Au regard de tout ce que nous venons d’exposer, il apparaît clairement que la fonction symbolique de Rocky dans toute la saga est invariablement de remettre le Noir (ou, à l’occasion, le communiste) à sa place, de le corriger et de restaurer la Loi et l’ordre du Père. C’est encore plus vrai dans ce troisième volet où la restauration de l’autorité de l’homme blanc s’accompagne ostensiblement de la restauration de sa virilité. Et c’est là que réside une bonne part de l’efficacité du scénario. Car en plus de figurer l’altérité la plus flagrante, Clubber Lang incarne doublement la menace, menace du métissage et menace de castration, comme en témoigne cette phrase prononcée par le méchant noir en guise de provocation à l’intention de l’épouse de Rocky : « Toi la femme, puisque ton mec est dégonflé, pourquoi t’essaies pas un vrai mec. Je parie que tu dors pas la nuit, que tu rêves à un homme, à un vrai. Ramène ta belle petite gueule à mon appartement ce soir, tu verras ce que c’est un mec ». Cette réplique est loin d’être anodine et réveille dans l’inconscient collectif blanc toute une imagerie profondément ancrée dans la culture américaine associant le Noir à un être hypersexué. « Il est bien connu que le Noir est doué de possibilités sexuelles, remarquables ou terrifiantes suivant l’idée qu’on s’en fait » (7) et ce n’est pas un hasard si, lors de lynchages, la victime était fréquemment châtrée.
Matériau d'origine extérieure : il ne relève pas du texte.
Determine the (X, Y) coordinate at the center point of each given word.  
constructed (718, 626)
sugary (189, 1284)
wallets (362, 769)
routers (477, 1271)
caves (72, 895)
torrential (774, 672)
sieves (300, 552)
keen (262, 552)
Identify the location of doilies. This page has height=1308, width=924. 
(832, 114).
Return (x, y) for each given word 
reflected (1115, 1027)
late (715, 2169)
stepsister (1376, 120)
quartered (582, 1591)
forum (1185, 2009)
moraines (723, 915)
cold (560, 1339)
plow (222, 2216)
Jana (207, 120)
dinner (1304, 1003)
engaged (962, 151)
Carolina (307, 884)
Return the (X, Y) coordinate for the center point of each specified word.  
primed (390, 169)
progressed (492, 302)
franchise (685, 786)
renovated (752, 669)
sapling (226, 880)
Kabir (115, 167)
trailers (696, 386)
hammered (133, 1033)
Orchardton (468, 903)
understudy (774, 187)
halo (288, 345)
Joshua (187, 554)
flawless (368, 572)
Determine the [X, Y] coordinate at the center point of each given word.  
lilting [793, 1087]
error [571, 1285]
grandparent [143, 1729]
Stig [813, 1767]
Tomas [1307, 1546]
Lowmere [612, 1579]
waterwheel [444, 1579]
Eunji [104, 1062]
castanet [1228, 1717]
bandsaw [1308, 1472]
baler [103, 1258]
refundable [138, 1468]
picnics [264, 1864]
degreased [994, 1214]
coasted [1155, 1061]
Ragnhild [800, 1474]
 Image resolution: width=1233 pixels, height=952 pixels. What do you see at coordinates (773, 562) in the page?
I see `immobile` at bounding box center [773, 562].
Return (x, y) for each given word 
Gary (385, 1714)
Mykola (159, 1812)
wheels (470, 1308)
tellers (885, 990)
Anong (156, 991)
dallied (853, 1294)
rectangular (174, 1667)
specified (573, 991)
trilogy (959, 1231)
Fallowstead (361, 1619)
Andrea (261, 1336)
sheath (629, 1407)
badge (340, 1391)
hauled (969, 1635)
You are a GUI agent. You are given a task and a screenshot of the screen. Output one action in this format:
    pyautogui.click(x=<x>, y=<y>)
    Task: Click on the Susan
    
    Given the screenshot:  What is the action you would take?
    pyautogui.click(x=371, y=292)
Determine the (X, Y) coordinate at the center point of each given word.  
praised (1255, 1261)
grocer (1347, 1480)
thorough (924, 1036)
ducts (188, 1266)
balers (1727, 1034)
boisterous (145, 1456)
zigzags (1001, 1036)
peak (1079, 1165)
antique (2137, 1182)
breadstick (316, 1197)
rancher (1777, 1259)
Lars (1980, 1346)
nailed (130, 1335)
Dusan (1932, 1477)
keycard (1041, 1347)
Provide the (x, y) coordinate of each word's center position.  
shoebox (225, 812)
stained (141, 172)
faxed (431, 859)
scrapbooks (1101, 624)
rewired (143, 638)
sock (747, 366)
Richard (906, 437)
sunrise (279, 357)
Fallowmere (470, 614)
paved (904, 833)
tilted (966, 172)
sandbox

Heureusement, tout finira pour le mieux et Rocky, incarnation idéale du rêve américain, infligera une sévère punition au renégat, restaurant ainsi la Loi et l’ordre paternaliste, redonnant à l’homme blanc sa fierté et sa virilité, comblant plus qu’il n’en fallait le mâle-blanc-américain-moyen trop content de prendre ainsi, par procuration, sa revanche sur des Noirs ingrats et, indirectement, sur l’insolent Mohamed Ali.

 

Boxeurs noirs

La série des Rocky offre une sorte de vue hypertrophiée des enjeux idéologiques à l’œuvre dans les films de boxe, car tous ne véhiculent pas un discours aussi unidimensionnel – voire simpliste – ni aussi réactionnaire. Cependant, on peut relever que dans la plupart des cas, « l’Autre », c’est à dire principalement le Noir (occasionnellement le Latino) mais aussi la femme, occupe toujours la place du faire-valoir, sa fonction demeurant strictement subordonnée à la réussite du héros – que cet Autre soit défini comme opposant ou adjuvant. Là encore, les Rocky donnent le ton avec le personnage d’Apollo Creed qui, d’adversaire dans le I et le II, devient l’ami et le confident du héros dans le III face à la brute noire Clubber Lang. Dans le IV, Rocky se fera d’ailleurs un devoir de venger la mort de son compatriote victime des poings acérés du soviétique Drago.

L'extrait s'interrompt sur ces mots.